The training of Orchestrator was conducted through a new reinforcement learning framework called ToolOrchestra, aimed at cultivating small models as intelligent coordinators. The core idea of this approach is that a lightweight "coordinator" manages various specialized models and tools, solving problems more efficiently than a single large AI system.
Currently, most large language model tools combine basic tools (such as web search or calculators) with powerful models. Researchers believe that humans actually call upon various resources beyond their own intelligence when reasoning, so LLMs should also be able to interact with multiple tools. To achieve this, they proposed a transition from a single model system to a composite system consisting of multiple models. The coordinator analyzes complex tasks, breaks them into subtasks, and calls upon appropriate tools as needed.
Through the ToolOrchestra framework, the research team trained the Orchestrator model and evaluated its performance on three challenging benchmarks. After comparing it with several large general models, Orchestrator showed significant advantages on the "HLE" benchmark for doctoral-level questions, with much lower computational costs than other methods. Especially when calling tools, Orchestrator can effectively arrange the use of different tools, maintaining efficiency while reducing the use of high-cost models.
The researchers stated that the Orchestrator, trained through reinforcement learning, demonstrates strong general reasoning capabilities and can flexibly adapt to new challenges.
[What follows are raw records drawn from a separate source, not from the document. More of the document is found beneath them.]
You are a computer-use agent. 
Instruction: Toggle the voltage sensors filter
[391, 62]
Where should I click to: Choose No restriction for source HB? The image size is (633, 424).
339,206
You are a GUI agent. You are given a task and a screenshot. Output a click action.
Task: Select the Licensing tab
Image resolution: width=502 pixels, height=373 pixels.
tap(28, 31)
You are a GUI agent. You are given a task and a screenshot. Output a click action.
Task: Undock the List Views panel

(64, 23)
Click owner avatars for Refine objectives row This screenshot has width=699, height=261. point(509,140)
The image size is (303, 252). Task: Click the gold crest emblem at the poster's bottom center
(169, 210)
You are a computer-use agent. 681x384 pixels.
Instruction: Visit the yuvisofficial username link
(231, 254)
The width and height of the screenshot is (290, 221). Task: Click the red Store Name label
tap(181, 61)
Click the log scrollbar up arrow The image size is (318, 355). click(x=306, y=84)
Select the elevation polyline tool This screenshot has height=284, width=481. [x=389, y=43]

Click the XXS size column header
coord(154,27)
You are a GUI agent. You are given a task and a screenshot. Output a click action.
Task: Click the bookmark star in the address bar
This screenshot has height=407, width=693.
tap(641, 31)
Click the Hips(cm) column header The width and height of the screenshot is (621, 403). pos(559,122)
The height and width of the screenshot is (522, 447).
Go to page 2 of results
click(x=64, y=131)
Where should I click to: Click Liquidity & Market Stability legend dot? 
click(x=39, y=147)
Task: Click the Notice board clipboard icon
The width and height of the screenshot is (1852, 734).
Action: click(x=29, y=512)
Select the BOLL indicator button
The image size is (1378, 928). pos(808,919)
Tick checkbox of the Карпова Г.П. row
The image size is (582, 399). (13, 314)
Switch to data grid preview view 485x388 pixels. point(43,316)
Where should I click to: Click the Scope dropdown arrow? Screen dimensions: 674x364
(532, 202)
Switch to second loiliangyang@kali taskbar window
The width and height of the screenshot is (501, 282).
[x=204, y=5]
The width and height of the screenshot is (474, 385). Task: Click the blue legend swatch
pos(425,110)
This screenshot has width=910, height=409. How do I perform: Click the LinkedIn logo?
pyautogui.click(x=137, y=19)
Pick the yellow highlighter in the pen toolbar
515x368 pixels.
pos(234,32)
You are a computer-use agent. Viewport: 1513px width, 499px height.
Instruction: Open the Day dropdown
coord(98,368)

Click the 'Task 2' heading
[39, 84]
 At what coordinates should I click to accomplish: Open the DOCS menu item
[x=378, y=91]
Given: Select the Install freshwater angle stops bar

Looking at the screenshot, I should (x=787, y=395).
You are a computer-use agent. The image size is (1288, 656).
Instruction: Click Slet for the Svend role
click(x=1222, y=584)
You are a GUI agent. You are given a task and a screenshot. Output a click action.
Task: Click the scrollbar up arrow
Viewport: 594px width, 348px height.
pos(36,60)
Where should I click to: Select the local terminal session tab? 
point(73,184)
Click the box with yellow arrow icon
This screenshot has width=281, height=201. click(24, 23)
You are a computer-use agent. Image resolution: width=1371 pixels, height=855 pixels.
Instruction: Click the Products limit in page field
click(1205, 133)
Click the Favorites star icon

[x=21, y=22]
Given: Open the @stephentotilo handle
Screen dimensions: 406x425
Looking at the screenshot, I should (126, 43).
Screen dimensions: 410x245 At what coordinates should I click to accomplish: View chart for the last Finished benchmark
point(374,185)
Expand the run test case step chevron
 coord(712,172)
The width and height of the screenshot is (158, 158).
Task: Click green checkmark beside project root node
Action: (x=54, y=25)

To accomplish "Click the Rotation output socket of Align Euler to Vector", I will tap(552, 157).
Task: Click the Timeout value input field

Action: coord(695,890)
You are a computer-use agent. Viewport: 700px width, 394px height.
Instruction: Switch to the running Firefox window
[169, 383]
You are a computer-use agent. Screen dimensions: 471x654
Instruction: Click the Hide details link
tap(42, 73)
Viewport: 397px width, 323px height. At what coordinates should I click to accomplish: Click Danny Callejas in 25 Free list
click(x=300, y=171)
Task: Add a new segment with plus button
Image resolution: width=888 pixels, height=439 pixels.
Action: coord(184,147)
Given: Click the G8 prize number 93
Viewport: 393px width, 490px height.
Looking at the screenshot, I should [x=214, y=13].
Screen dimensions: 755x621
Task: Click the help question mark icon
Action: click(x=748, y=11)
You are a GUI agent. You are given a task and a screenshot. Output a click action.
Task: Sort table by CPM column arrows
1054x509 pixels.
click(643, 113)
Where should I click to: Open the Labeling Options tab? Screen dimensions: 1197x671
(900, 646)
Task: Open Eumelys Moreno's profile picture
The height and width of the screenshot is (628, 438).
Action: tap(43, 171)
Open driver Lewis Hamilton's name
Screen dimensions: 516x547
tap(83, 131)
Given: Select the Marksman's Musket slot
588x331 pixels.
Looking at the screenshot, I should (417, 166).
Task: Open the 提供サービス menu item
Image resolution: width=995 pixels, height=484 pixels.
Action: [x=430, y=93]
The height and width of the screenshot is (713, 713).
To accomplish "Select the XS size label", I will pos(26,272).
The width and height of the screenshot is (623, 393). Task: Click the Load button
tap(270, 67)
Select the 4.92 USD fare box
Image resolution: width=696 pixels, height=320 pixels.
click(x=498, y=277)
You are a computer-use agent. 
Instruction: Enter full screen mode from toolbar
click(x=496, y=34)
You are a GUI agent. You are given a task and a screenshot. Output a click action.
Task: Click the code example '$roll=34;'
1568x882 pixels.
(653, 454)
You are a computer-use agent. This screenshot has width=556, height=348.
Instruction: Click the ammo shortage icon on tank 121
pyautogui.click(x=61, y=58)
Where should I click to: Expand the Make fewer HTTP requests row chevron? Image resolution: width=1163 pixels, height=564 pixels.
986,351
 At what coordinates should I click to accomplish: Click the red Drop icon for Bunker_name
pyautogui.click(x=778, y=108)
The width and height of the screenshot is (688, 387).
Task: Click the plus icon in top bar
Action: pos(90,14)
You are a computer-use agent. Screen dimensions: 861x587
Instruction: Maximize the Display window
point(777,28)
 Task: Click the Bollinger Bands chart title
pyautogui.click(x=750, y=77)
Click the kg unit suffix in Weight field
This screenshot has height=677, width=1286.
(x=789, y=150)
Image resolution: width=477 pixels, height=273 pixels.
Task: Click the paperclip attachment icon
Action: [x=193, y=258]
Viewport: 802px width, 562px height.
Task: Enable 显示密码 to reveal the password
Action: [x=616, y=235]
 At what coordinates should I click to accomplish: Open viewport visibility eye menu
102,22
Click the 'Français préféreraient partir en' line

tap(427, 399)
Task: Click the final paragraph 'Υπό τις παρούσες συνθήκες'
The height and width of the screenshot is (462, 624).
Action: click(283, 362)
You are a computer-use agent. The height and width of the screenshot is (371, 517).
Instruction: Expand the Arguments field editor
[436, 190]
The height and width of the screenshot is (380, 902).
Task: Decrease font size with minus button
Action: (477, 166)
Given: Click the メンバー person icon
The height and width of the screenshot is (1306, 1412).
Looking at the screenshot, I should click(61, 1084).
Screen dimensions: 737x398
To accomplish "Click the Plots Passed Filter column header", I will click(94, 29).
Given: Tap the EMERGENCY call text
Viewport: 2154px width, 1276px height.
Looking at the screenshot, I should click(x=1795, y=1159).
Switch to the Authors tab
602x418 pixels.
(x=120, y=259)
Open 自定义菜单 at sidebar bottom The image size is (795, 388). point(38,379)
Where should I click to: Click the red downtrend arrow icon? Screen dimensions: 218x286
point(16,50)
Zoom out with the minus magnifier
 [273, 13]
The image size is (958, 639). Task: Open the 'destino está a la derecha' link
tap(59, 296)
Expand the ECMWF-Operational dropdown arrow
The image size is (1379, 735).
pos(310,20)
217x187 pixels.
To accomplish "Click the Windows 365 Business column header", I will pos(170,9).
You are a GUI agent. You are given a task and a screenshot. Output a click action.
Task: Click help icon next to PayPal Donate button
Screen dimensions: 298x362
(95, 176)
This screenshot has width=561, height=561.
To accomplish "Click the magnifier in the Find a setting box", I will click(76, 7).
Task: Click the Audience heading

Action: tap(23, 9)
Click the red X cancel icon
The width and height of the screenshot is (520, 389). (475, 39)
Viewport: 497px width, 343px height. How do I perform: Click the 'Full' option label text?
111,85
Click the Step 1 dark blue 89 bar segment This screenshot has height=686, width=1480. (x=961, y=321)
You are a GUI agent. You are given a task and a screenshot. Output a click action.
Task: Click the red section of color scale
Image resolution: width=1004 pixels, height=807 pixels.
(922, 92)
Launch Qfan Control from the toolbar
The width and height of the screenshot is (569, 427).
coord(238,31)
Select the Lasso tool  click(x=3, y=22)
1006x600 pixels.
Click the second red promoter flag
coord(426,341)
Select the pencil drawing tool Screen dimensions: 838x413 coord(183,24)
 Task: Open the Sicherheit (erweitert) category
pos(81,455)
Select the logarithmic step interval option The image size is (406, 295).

For enterprise applications, Orchestrator can well adapt to unseen models and pricing structures, providing a more economical and flexible solution for enterprises relying on multiple AI models.
Project: https://research.nvidia.com/labs/lpr/ToolOrchestra/
Key Points:
🌟 Orchestrator is an 800 million parameter model that can intelligently coordinate multiple tools, enhancing AI's reasoning capabilities.
💡 The ToolOrchestra framework uses reinforcement learning to train small models, managing complex tasks in a more efficient way.
🚀 Orchestrator performs excellently in multiple benchmark tests, significantly reducing computational costs and adapting to various enterprise needs.